The first one was that she’d have to leave home. Poor love, I don’t know where that came from. Whilst I’d love for her to achieve some semblance of independent living, I’m also very aware just how unaware she is of potential hazards and dangers around the house and externally. However much I can emphasise that items can be hot/sharp etc, this tends to be forgotten when she’s either in a hurry or stressed.

Reassurance therefore that she will always have a room with us, whatever she decides to do when an adult.

The second one was that she could die. This stems from a child at her school telling her that they were born with a hole in their heart and were “very close to death”. She has experience of death within the extended family and pets, but her fear seemed to overtake all of that.

Again, reassurance and chat around how babies breathe inside the womb and once out.

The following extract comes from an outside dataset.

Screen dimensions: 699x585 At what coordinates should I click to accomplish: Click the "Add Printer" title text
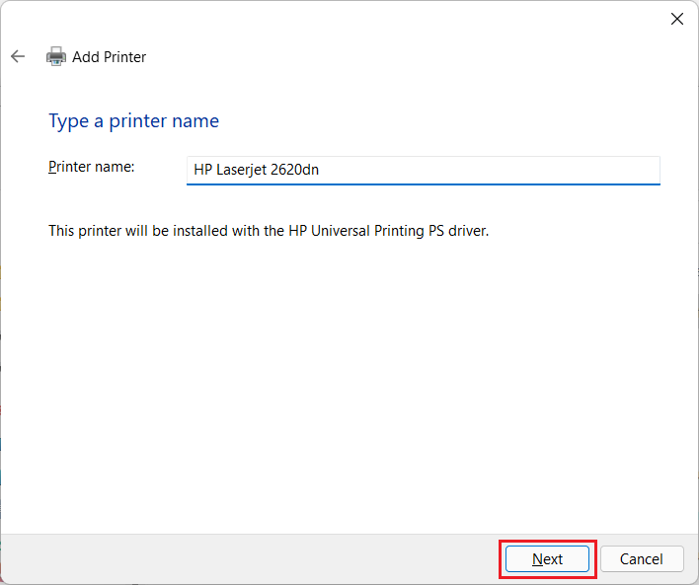(x=109, y=57)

The third took a long time to come out. There were tears, lots of them and very evasive body language. It was very clear that unless she managed to say what was wrong, there wasn’t any way she’d settle or relax.

It turned out to be something I didn’t expect and something that turned into quite a chat (from me anyway). She was worried about having a Caesarian.

Obviously this is a long way off (she’s only 10) and it’s something that she saw in an app (not graphically, just a game) in IT, that her and a classmate had to help Elsa have a baby.

It stuck with her big-time. Even though she has no idea about “stuff” and isn’t emotionally ready to know, she was scared, very scared.

We talked about how I hadn’t had Caesarians but if I had, then the doctors would have made sure it didn’t hurt. Then she was worried that she’d see it all happening. Poor D.

She was visibly and emotionally reassured in the end but it had obviously all been building up in her mind and it took a lot of persuasion for her to offload.

I’m so glad she did though. Very grateful that she could tell me.